Starting with the line containing "Open the users" and going on through the last line, put "side panel" in place of every "sidebar" and leave everything else the same. Write out only those lines.

════════

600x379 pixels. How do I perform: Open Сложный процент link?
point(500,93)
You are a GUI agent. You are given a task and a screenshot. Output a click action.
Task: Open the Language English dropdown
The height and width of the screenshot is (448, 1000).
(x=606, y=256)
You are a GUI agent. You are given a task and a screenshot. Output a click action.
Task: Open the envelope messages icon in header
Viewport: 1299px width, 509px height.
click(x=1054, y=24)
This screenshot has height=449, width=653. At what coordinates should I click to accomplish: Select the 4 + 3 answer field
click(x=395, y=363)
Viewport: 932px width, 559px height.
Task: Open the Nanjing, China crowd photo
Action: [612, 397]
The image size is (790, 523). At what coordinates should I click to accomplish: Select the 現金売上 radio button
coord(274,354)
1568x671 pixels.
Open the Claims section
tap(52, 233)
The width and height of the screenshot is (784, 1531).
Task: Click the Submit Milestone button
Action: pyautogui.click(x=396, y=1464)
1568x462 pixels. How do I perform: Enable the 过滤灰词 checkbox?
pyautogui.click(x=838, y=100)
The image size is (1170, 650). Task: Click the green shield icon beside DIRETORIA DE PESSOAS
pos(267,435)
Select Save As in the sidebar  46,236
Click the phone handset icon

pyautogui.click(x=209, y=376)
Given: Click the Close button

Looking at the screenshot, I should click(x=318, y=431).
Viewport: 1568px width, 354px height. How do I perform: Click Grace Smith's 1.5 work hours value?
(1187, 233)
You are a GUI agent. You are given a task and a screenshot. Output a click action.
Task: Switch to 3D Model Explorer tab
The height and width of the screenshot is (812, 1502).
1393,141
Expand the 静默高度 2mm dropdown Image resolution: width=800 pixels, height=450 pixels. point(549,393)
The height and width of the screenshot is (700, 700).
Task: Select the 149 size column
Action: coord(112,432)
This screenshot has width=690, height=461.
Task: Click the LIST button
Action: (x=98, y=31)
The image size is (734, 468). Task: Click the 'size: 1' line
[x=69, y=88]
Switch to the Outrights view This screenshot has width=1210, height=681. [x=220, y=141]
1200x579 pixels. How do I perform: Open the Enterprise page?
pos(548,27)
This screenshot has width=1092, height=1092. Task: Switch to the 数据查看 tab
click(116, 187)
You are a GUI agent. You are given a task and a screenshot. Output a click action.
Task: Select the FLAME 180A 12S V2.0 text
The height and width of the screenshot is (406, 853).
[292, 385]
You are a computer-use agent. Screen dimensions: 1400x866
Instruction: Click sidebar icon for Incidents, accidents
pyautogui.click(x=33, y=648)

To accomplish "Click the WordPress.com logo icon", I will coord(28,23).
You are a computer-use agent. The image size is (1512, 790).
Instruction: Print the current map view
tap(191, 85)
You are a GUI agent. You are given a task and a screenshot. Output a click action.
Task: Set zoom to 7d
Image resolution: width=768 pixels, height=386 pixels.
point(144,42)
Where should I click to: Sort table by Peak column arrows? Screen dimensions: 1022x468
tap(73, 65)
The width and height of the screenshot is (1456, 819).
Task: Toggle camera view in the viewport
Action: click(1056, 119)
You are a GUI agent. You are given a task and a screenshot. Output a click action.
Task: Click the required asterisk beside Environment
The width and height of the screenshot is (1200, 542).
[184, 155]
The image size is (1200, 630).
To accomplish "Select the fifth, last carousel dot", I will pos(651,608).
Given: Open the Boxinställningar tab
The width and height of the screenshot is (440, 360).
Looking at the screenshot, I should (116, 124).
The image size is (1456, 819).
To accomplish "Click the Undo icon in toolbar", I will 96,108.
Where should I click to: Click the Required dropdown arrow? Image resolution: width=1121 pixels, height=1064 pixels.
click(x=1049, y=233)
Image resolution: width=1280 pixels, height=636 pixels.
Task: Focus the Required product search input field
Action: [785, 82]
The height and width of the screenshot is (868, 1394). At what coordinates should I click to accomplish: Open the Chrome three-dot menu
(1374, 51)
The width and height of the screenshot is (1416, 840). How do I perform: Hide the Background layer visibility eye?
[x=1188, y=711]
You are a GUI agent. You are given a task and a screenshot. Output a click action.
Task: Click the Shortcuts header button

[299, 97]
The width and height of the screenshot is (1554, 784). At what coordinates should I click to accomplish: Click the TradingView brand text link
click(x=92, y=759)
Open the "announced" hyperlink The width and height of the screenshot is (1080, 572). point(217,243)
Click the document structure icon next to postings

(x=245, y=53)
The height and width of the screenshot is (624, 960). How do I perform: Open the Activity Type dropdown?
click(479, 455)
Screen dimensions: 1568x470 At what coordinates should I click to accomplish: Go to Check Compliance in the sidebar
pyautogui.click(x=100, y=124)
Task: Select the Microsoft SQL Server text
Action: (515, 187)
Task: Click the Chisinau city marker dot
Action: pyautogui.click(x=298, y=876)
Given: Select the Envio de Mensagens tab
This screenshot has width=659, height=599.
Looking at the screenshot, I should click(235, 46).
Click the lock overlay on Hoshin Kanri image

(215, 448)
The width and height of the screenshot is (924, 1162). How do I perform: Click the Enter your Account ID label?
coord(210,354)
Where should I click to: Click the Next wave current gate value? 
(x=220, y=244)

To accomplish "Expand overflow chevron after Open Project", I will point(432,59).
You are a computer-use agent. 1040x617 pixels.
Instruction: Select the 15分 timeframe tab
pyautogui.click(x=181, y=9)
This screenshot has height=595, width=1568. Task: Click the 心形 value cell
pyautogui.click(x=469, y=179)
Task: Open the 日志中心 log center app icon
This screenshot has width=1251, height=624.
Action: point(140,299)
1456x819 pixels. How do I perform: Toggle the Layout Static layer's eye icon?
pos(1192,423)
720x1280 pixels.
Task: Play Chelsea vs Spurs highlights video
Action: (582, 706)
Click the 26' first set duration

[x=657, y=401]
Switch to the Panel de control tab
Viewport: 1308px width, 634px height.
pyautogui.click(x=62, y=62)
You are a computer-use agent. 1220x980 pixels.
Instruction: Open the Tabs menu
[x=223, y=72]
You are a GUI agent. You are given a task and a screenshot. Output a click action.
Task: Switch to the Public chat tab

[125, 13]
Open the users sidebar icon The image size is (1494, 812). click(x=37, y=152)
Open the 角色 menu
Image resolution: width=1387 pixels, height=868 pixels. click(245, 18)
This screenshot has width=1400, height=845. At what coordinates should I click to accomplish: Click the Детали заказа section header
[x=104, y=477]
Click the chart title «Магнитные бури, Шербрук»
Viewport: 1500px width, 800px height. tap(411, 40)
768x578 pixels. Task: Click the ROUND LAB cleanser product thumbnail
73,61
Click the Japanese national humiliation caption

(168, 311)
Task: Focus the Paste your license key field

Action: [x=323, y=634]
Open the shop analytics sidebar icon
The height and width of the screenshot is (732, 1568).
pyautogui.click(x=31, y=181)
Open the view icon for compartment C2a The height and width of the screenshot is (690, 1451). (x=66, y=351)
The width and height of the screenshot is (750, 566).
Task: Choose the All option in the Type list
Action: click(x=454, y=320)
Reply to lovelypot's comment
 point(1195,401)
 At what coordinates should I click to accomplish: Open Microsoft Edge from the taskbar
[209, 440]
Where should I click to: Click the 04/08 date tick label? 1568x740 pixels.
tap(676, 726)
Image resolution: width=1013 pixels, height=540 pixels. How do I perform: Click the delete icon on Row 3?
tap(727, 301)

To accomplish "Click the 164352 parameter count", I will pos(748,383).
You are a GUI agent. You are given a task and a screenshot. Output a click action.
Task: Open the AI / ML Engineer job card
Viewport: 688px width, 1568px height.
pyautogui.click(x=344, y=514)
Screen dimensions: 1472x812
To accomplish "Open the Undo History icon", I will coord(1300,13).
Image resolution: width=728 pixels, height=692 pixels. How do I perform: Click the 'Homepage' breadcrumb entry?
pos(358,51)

════════

SOLVED EXERCISE:
Open the users side panel icon The image size is (1494, 812). click(x=37, y=152)
Open the 角色 menu
Image resolution: width=1387 pixels, height=868 pixels. click(245, 18)
This screenshot has width=1400, height=845. At what coordinates should I click to accomplish: Click the Детали заказа section header
[x=104, y=477]
Click the chart title «Магнитные бури, Шербрук»
Viewport: 1500px width, 800px height. tap(411, 40)
768x578 pixels. Task: Click the ROUND LAB cleanser product thumbnail
73,61
Click the Japanese national humiliation caption

(168, 311)
Task: Focus the Paste your license key field

Action: [x=323, y=634]
Open the shop analytics side panel icon
The height and width of the screenshot is (732, 1568).
pyautogui.click(x=31, y=181)
Open the view icon for compartment C2a The height and width of the screenshot is (690, 1451). (x=66, y=351)
The width and height of the screenshot is (750, 566).
Task: Choose the All option in the Type list
Action: click(x=454, y=320)
Reply to lovelypot's comment
 point(1195,401)
 At what coordinates should I click to accomplish: Open Microsoft Edge from the taskbar
[209, 440]
Where should I click to: Click the 04/08 date tick label? 1568x740 pixels.
tap(676, 726)
Image resolution: width=1013 pixels, height=540 pixels. How do I perform: Click the delete icon on Row 3?
tap(727, 301)

To accomplish "Click the 164352 parameter count", I will pos(748,383).
You are a GUI agent. You are given a task and a screenshot. Output a click action.
Task: Open the AI / ML Engineer job card
Viewport: 688px width, 1568px height.
pyautogui.click(x=344, y=514)
Screen dimensions: 1472x812
To accomplish "Open the Undo History icon", I will coord(1300,13).
Image resolution: width=728 pixels, height=692 pixels. How do I perform: Click the 'Homepage' breadcrumb entry?
pos(358,51)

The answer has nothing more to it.